Zapisy lokalizowania słów i elementów:
========================================

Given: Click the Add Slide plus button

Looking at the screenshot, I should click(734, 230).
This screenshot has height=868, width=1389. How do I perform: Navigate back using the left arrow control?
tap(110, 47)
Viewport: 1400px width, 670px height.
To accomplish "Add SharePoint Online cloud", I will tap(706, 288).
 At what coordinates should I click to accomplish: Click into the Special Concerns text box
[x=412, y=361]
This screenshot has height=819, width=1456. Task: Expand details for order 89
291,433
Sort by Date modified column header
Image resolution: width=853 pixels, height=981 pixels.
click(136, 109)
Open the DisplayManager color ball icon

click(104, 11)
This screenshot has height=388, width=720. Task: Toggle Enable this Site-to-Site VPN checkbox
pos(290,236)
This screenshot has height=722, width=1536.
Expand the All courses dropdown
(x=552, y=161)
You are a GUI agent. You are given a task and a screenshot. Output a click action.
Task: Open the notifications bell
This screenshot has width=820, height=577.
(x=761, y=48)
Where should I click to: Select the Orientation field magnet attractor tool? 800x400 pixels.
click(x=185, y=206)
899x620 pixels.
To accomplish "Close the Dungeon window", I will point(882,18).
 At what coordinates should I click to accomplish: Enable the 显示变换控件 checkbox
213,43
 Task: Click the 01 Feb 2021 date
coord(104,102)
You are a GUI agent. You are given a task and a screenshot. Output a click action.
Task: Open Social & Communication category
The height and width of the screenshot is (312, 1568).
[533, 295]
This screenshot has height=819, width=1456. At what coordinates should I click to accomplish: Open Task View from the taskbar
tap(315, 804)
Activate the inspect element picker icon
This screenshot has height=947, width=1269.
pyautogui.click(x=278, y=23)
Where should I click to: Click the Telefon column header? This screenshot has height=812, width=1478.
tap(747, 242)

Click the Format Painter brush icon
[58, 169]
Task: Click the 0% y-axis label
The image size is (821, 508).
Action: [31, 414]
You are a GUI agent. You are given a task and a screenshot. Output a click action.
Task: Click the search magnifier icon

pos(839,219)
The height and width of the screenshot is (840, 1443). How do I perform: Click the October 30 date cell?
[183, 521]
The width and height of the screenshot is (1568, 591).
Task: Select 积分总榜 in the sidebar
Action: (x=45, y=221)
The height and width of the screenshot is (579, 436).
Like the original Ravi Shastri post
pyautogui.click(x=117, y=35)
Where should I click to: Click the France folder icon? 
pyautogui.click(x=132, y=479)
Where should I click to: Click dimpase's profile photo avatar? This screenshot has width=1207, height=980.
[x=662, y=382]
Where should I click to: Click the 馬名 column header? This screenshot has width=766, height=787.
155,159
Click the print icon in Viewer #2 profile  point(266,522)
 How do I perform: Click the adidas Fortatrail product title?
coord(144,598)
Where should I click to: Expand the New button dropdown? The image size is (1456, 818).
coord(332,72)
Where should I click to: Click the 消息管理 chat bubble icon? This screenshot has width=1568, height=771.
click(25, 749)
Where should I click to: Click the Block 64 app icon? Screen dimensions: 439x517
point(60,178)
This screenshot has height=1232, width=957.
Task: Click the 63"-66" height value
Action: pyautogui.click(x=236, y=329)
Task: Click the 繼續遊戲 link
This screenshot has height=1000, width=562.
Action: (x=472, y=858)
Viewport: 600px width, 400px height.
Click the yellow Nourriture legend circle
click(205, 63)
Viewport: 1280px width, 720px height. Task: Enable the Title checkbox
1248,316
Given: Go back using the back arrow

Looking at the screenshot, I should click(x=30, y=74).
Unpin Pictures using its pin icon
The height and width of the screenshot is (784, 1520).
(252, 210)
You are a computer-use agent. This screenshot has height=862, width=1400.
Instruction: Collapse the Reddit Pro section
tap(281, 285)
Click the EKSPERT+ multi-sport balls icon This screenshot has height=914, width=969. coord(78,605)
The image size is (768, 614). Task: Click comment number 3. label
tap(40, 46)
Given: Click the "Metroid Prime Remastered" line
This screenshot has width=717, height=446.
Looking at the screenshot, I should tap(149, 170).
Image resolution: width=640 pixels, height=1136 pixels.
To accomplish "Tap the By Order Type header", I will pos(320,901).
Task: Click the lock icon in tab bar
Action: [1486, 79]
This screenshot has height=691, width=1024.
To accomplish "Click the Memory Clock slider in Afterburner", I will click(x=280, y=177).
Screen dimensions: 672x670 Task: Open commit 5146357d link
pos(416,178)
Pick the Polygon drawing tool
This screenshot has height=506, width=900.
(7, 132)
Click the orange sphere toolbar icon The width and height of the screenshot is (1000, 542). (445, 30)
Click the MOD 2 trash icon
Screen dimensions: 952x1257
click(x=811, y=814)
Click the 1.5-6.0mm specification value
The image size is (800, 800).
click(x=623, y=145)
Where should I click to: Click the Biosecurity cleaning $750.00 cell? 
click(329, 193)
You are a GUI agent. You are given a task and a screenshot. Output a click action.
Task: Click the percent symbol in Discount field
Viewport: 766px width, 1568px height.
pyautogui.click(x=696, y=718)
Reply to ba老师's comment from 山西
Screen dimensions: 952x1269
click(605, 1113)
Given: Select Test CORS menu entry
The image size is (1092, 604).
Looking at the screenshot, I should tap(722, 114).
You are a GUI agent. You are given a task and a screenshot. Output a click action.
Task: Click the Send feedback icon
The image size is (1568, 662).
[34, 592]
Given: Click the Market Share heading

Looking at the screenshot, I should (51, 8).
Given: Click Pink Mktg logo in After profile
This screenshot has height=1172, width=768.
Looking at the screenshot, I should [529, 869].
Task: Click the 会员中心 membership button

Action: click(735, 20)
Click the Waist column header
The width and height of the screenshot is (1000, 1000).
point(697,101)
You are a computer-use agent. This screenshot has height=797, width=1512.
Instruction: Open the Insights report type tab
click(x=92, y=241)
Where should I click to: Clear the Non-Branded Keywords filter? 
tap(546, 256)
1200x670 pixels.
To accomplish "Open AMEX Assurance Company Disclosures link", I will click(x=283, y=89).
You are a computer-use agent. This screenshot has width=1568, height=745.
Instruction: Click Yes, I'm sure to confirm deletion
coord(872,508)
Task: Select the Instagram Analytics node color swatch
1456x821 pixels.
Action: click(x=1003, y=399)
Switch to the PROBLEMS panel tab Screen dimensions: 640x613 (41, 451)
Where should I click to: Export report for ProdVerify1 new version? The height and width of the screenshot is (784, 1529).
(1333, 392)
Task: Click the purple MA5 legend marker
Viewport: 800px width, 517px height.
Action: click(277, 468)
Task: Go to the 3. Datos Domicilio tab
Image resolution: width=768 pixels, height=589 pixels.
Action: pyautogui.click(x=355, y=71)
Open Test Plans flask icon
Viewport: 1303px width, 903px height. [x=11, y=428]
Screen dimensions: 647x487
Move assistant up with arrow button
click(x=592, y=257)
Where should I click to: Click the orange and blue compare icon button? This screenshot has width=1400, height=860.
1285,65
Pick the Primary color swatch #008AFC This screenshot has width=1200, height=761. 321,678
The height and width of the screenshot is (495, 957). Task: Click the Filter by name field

========================================

CEL: Podaj wszystkie powyższe wiersze w postaci tabeli Markdown o kolumnach „Nr” i „Tekst”, gdzie pierwsza zawiera numer wiersza, a druga jego treść. Puste wiersze pomiń.

ROZWIĄZANIE ĆWICZENIA:
| Nr | Tekst |
|---|---|
| 1 | Given: Click the Add Slide plus button |
| 2 | Looking at the screenshot, I should click(734, 230). |
| 3 | This screenshot has height=868, width=1389. How do I perform: Navigate back using the left arrow control? |
| 4 | tap(110, 47) |
| 5 | Viewport: 1400px width, 670px height. |
| 6 | To accomplish "Add SharePoint Online cloud", I will tap(706, 288). |
| 7 |  At what coordinates should I click to accomplish: Click into the Special Concerns text box |
| 8 | [x=412, y=361] |
| 9 | This screenshot has height=819, width=1456. Task: Expand details for order 89 |
| 10 | 291,433 |
| 11 | Sort by Date modified column header |
| 12 | Image resolution: width=853 pixels, height=981 pixels. |
| 13 | click(136, 109) |
| 14 | Open the DisplayManager color ball icon |
| 15 | click(104, 11) |
| 16 | This screenshot has height=388, width=720. Task: Toggle Enable this Site-to-Site VPN checkbox |
| 17 | pos(290,236) |
| 18 | This screenshot has height=722, width=1536. |
| 19 | Expand the All courses dropdown |
| 20 | (x=552, y=161) |
| 21 | You are a GUI agent. You are given a task and a screenshot. Output a click action. |
| 22 | Task: Open the notifications bell |
| 23 | This screenshot has width=820, height=577. |
| 24 | (x=761, y=48) |
| 25 | Where should I click to: Select the Orientation field magnet attractor tool? 800x400 pixels. |
| 26 | click(x=185, y=206) |
| 27 | 899x620 pixels. |
| 28 | To accomplish "Close the Dungeon window", I will point(882,18). |
| 29 |  At what coordinates should I click to accomplish: Enable the 显示变换控件 checkbox |
| 30 | 213,43 |
| 31 |  Task: Click the 01 Feb 2021 date |
| 32 | coord(104,102) |
| 33 | You are a GUI agent. You are given a task and a screenshot. Output a click action. |
| 34 | Task: Open Social & Communication category |
| 35 | The height and width of the screenshot is (312, 1568). |
| 36 | [533, 295] |
| 37 | This screenshot has height=819, width=1456. At what coordinates should I click to accomplish: Open Task View from the taskbar |
| 38 | tap(315, 804) |
| 39 | Activate the inspect element picker icon |
| 40 | This screenshot has height=947, width=1269. |
| 41 | pyautogui.click(x=278, y=23) |
| 42 | Where should I click to: Click the Telefon column header? This screenshot has height=812, width=1478. |
| 43 | tap(747, 242) |
| 44 | Click the Format Painter brush icon |
| 45 | [58, 169] |
| 46 | Task: Click the 0% y-axis label |
| 47 | The image size is (821, 508). |
| 48 | Action: [31, 414] |
| 49 | You are a GUI agent. You are given a task and a screenshot. Output a click action. |
| 50 | Task: Click the search magnifier icon |
| 51 | pos(839,219) |
| 52 | The height and width of the screenshot is (840, 1443). How do I perform: Click the October 30 date cell? |
| 53 | [183, 521] |
| 54 | The width and height of the screenshot is (1568, 591). |
| 55 | Task: Select 积分总榜 in the sidebar |
| 56 | Action: (x=45, y=221) |
| 57 | The height and width of the screenshot is (579, 436). |
| 58 | Like the original Ravi Shastri post |
| 59 | pyautogui.click(x=117, y=35) |
| 60 | Where should I click to: Click the France folder icon?  |
| 61 | pyautogui.click(x=132, y=479) |
| 62 | Where should I click to: Click dimpase's profile photo avatar? This screenshot has width=1207, height=980. |
| 63 | [x=662, y=382] |
| 64 | Where should I click to: Click the 馬名 column header? This screenshot has width=766, height=787. |
| 65 | 155,159 |
| 66 | Click the print icon in Viewer #2 profile  point(266,522) |
| 67 |  How do I perform: Click the adidas Fortatrail product title? |
| 68 | coord(144,598) |
| 69 | Where should I click to: Expand the New button dropdown? The image size is (1456, 818). |
| 70 | coord(332,72) |
| 71 | Where should I click to: Click the 消息管理 chat bubble icon? This screenshot has width=1568, height=771. |
| 72 | click(25, 749) |
| 73 | Where should I click to: Click the Block 64 app icon? Screen dimensions: 439x517 |
| 74 | point(60,178) |
| 75 | This screenshot has height=1232, width=957. |
| 76 | Task: Click the 63"-66" height value |
| 77 | Action: pyautogui.click(x=236, y=329) |
| 78 | Task: Click the 繼續遊戲 link |
| 79 | This screenshot has height=1000, width=562. |
| 80 | Action: (x=472, y=858) |
| 81 | Viewport: 600px width, 400px height. |
| 82 | Click the yellow Nourriture legend circle |
| 83 | click(205, 63) |
| 84 | Viewport: 1280px width, 720px height. Task: Enable the Title checkbox |
| 85 | 1248,316 |
| 86 | Given: Go back using the back arrow |
| 87 | Looking at the screenshot, I should click(x=30, y=74). |
| 88 | Unpin Pictures using its pin icon |
| 89 | The height and width of the screenshot is (784, 1520). |
| 90 | (252, 210) |
| 91 | You are a computer-use agent. This screenshot has height=862, width=1400. |
| 92 | Instruction: Collapse the Reddit Pro section |
| 93 | tap(281, 285) |
| 94 | Click the EKSPERT+ multi-sport balls icon This screenshot has height=914, width=969. coord(78,605) |
| 95 | The image size is (768, 614). Task: Click comment number 3. label |
| 96 | tap(40, 46) |
| 97 | Given: Click the "Metroid Prime Remastered" line |
| 98 | This screenshot has width=717, height=446. |
| 99 | Looking at the screenshot, I should tap(149, 170). |
| 100 | Image resolution: width=640 pixels, height=1136 pixels. |
| 101 | To accomplish "Tap the By Order Type header", I will pos(320,901). |
| 102 | Task: Click the lock icon in tab bar |
| 103 | Action: [1486, 79] |
| 104 | This screenshot has height=691, width=1024. |
| 105 | To accomplish "Click the Memory Clock slider in Afterburner", I will click(x=280, y=177). |
| 106 | Screen dimensions: 672x670 Task: Open commit 5146357d link |
| 107 | pos(416,178) |
| 108 | Pick the Polygon drawing tool |
| 109 | This screenshot has height=506, width=900. |
| 110 | (7, 132) |
| 111 | Click the orange sphere toolbar icon The width and height of the screenshot is (1000, 542). (445, 30) |
| 112 | Click the MOD 2 trash icon |
| 113 | Screen dimensions: 952x1257 |
| 114 | click(x=811, y=814) |
| 115 | Click the 1.5-6.0mm specification value |
| 116 | The image size is (800, 800). |
| 117 | click(x=623, y=145) |
| 118 | Where should I click to: Click the Biosecurity cleaning $750.00 cell?  |
| 119 | click(329, 193) |
| 120 | You are a GUI agent. You are given a task and a screenshot. Output a click action. |
| 121 | Task: Click the percent symbol in Discount field |
| 122 | Viewport: 766px width, 1568px height. |
| 123 | pyautogui.click(x=696, y=718) |
| 124 | Reply to ba老师's comment from 山西 |
| 125 | Screen dimensions: 952x1269 |
| 126 | click(605, 1113) |
| 127 | Given: Select Test CORS menu entry |
| 128 | The image size is (1092, 604). |
| 129 | Looking at the screenshot, I should tap(722, 114). |
| 130 | You are a GUI agent. You are given a task and a screenshot. Output a click action. |
| 131 | Task: Click the Send feedback icon |
| 132 | The image size is (1568, 662). |
| 133 | [34, 592] |
| 134 | Given: Click the Market Share heading |
| 135 | Looking at the screenshot, I should (51, 8). |
| 136 | Given: Click Pink Mktg logo in After profile |
| 137 | This screenshot has height=1172, width=768. |
| 138 | Looking at the screenshot, I should [529, 869]. |
| 139 | Task: Click the 会员中心 membership button |
| 140 | Action: click(735, 20) |
| 141 | Click the Waist column header |
| 142 | The width and height of the screenshot is (1000, 1000). |
| 143 | point(697,101) |
| 144 | You are a computer-use agent. This screenshot has height=797, width=1512. |
| 145 | Instruction: Open the Insights report type tab |
| 146 | click(x=92, y=241) |
| 147 | Where should I click to: Clear the Non-Branded Keywords filter?  |
| 148 | tap(546, 256) |
| 149 | 1200x670 pixels. |
| 150 | To accomplish "Open AMEX Assurance Company Disclosures link", I will click(x=283, y=89). |
| 151 | You are a computer-use agent. This screenshot has width=1568, height=745. |
| 152 | Instruction: Click Yes, I'm sure to confirm deletion |
| 153 | coord(872,508) |
| 154 | Task: Select the Instagram Analytics node color swatch |
| 155 | 1456x821 pixels. |
| 156 | Action: click(x=1003, y=399) |
| 157 | Switch to the PROBLEMS panel tab Screen dimensions: 640x613 (41, 451) |
| 158 | Where should I click to: Export report for ProdVerify1 new version? The height and width of the screenshot is (784, 1529). |
| 159 | (1333, 392) |
| 160 | Task: Click the purple MA5 legend marker |
| 161 | Viewport: 800px width, 517px height. |
| 162 | Action: click(277, 468) |
| 163 | Task: Go to the 3. Datos Domicilio tab |
| 164 | Image resolution: width=768 pixels, height=589 pixels. |
| 165 | Action: pyautogui.click(x=355, y=71) |
| 166 | Open Test Plans flask icon |
| 167 | Viewport: 1303px width, 903px height. [x=11, y=428] |
| 168 | Screen dimensions: 647x487 |
| 169 | Move assistant up with arrow button |
| 170 | click(x=592, y=257) |
| 171 | Where should I click to: Click the orange and blue compare icon button? This screenshot has width=1400, height=860. |
| 172 | 1285,65 |
| 173 | Pick the Primary color swatch #008AFC This screenshot has width=1200, height=761. 321,678 |
| 174 | The height and width of the screenshot is (495, 957). Task: Click the Filter by name field |